## ABOUT THIS EXERCISE
Could you repeat, word for word, the line with "You are a GUI" and every line after it in the records below, leaving out any pictures?

## DATA FOR PROCESSING
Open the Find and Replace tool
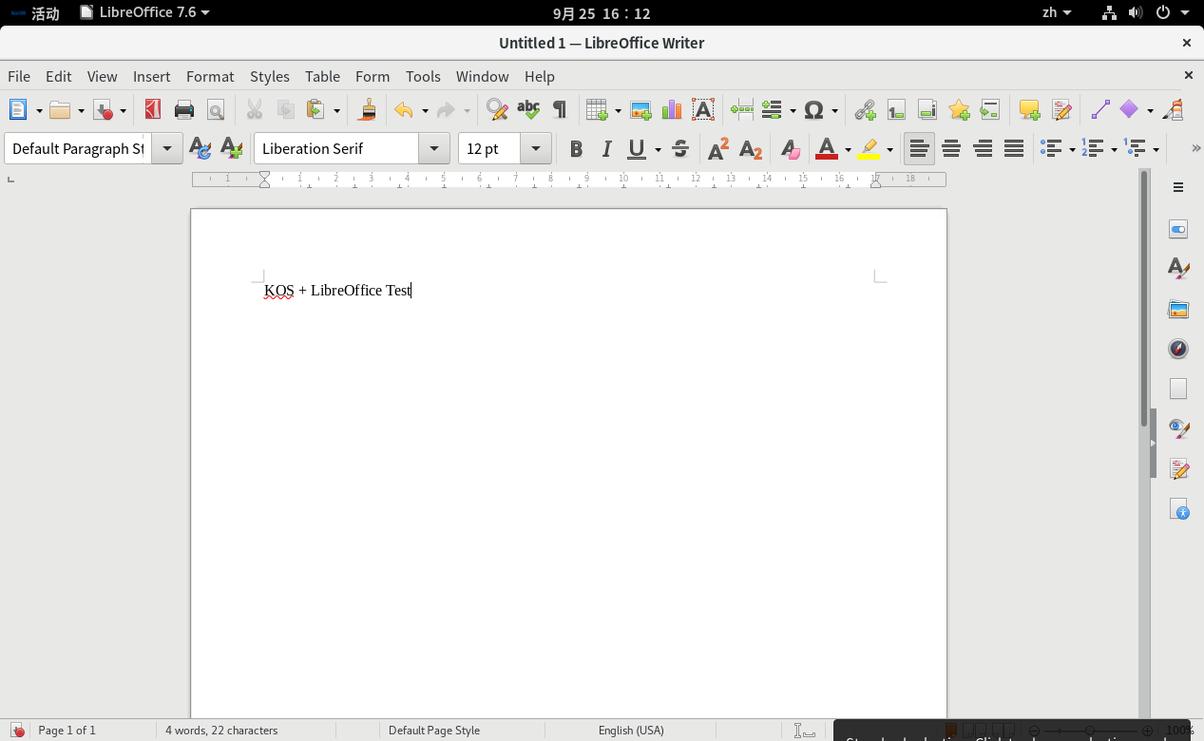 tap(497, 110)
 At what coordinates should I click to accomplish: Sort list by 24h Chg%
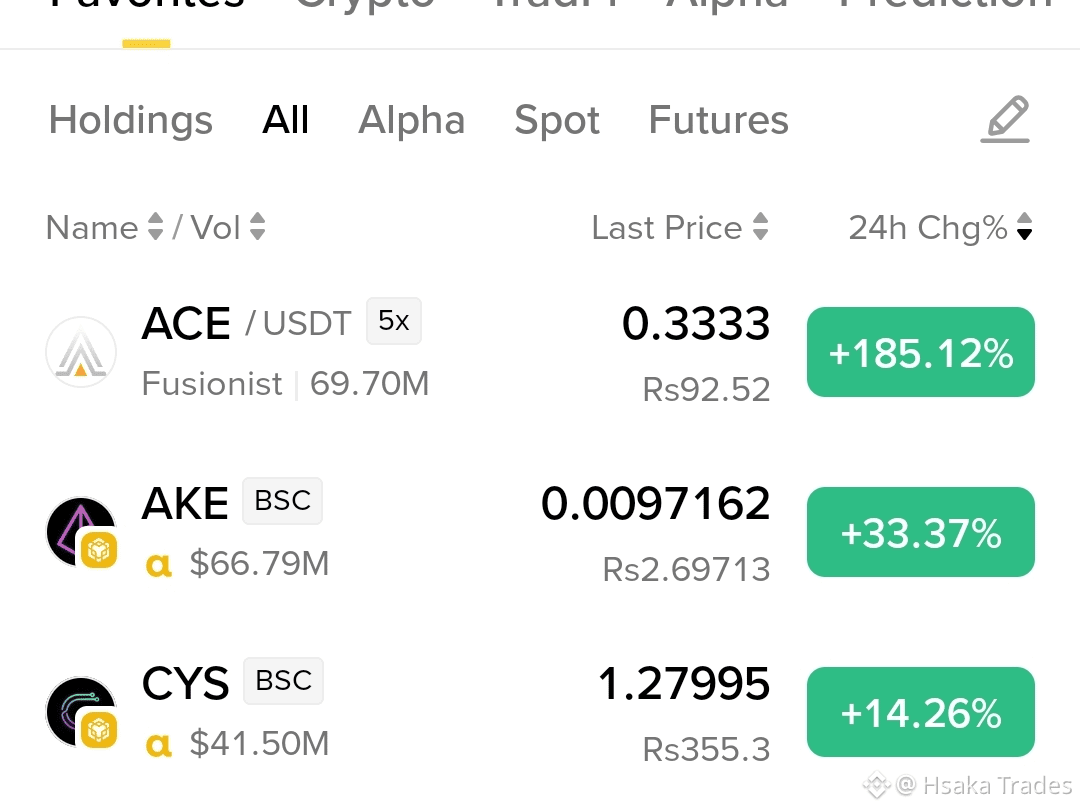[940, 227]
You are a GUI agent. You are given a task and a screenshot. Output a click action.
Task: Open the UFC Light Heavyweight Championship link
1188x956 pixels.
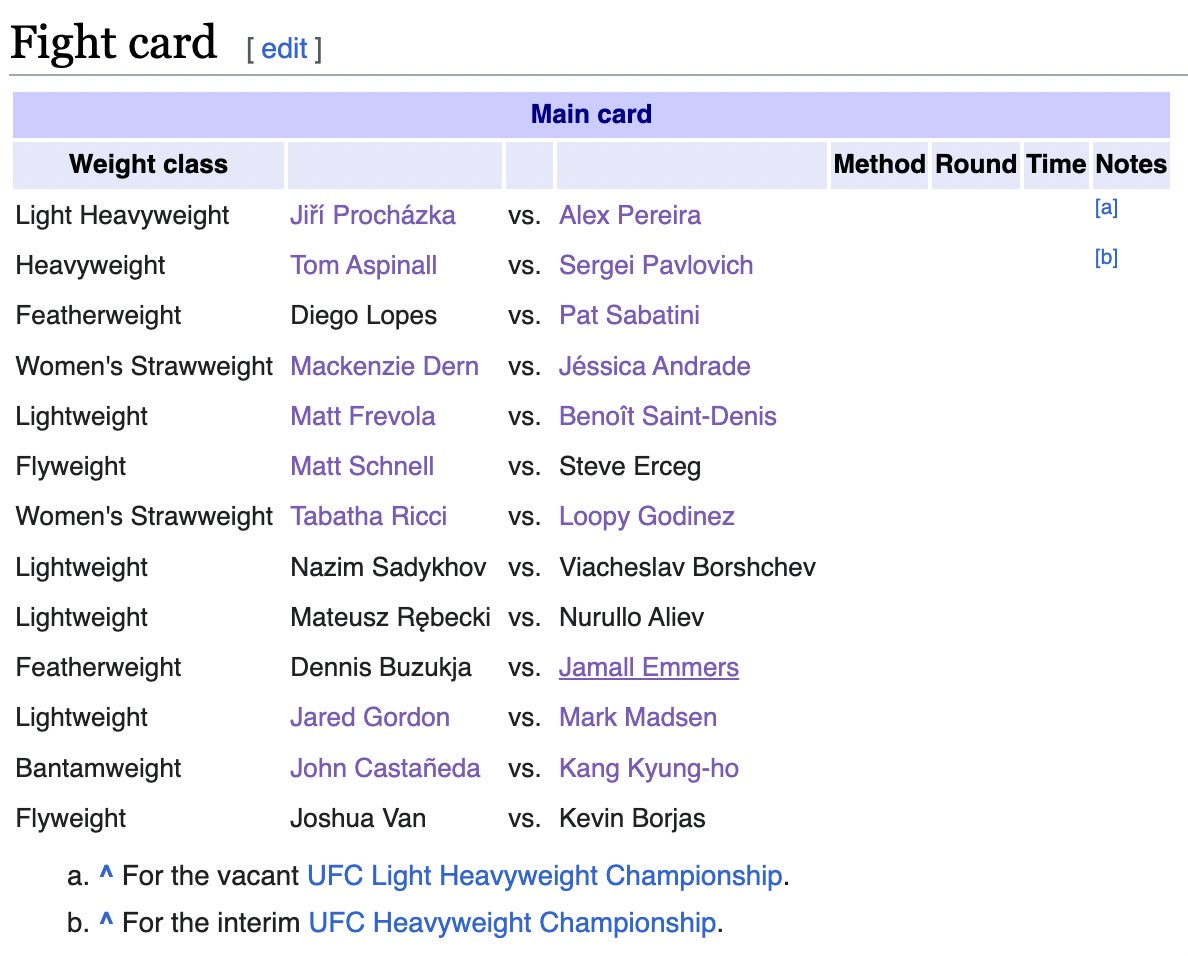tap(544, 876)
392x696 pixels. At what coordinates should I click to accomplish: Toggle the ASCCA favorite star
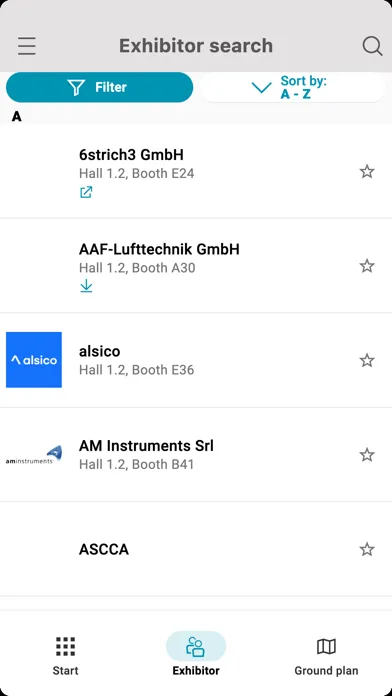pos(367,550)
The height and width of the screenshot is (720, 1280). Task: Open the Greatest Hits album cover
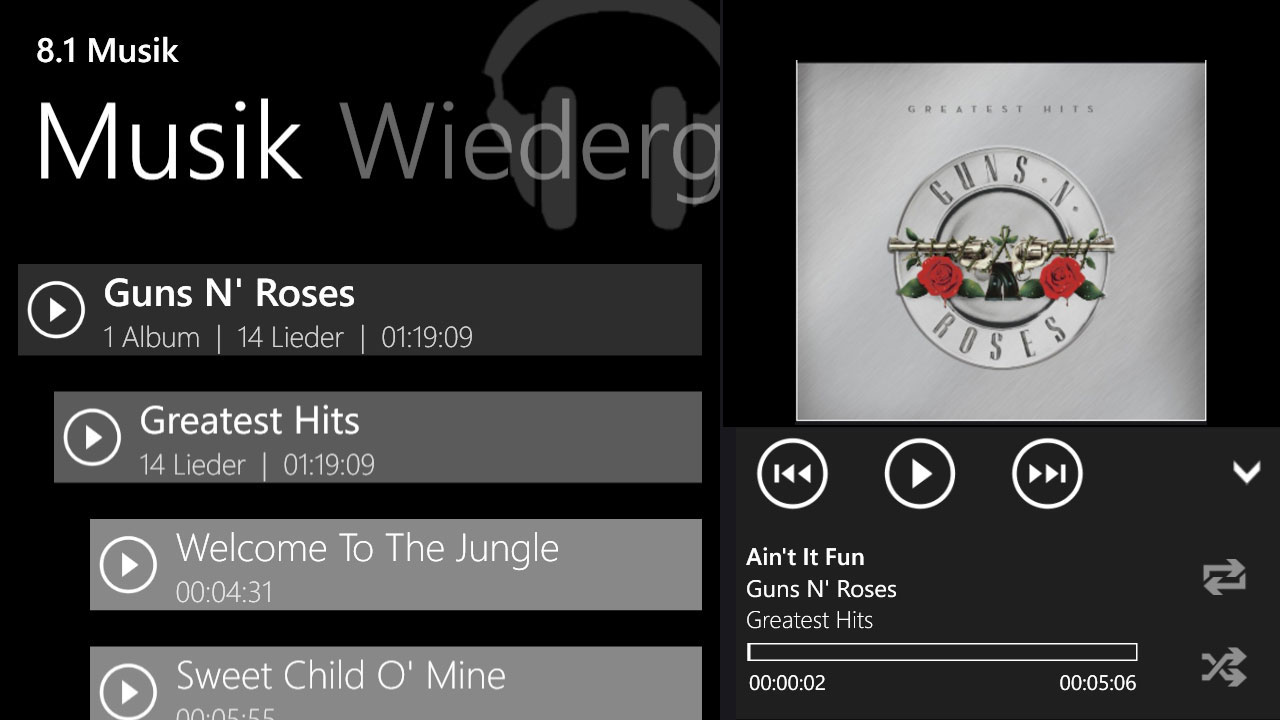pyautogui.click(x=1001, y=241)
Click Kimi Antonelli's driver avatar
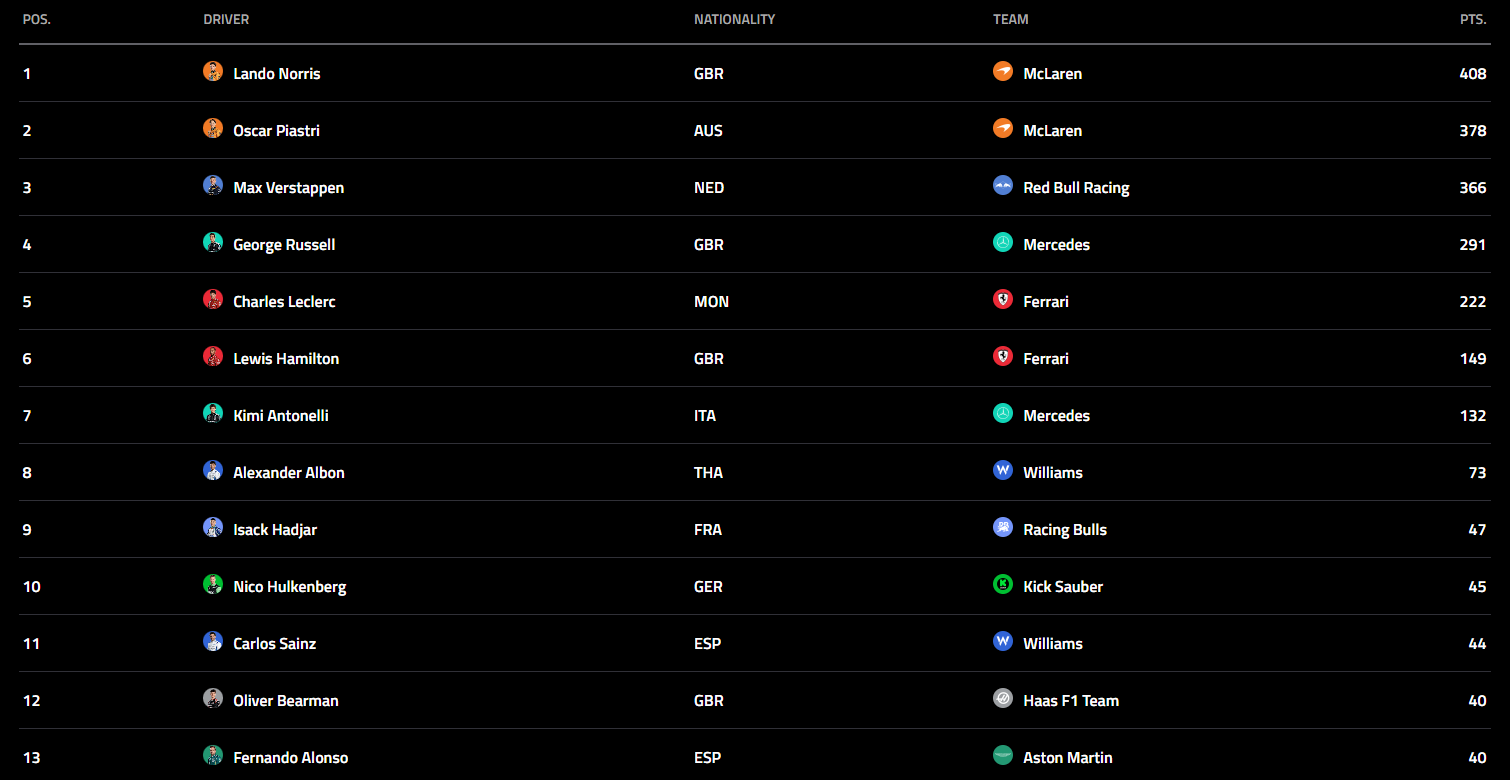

## ANSWER TO THE PROBLEM
You are a GUI agent. You are given a task and a screenshot. Output a click action.
Task: Open the UFC Light Heavyweight Championship link
1188x956 pixels.
tap(544, 876)
392x696 pixels. At what coordinates should I click to accomplish: Toggle the ASCCA favorite star
pos(367,550)
The height and width of the screenshot is (720, 1280). Task: Open the Greatest Hits album cover
pyautogui.click(x=1001, y=241)
Click Kimi Antonelli's driver avatar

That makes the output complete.